==== SUPPLIED MATERIAL

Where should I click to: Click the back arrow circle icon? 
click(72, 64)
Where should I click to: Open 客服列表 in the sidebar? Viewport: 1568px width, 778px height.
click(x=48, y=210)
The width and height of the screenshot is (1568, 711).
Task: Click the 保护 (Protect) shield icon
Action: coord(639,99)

========

TASK STATEMENT: Repeat the records above in full, word for word.

SOLUTION:
Where should I click to: Click the back arrow circle icon? 
click(72, 64)
Where should I click to: Open 客服列表 in the sidebar? Viewport: 1568px width, 778px height.
click(x=48, y=210)
The width and height of the screenshot is (1568, 711).
Task: Click the 保护 (Protect) shield icon
Action: coord(639,99)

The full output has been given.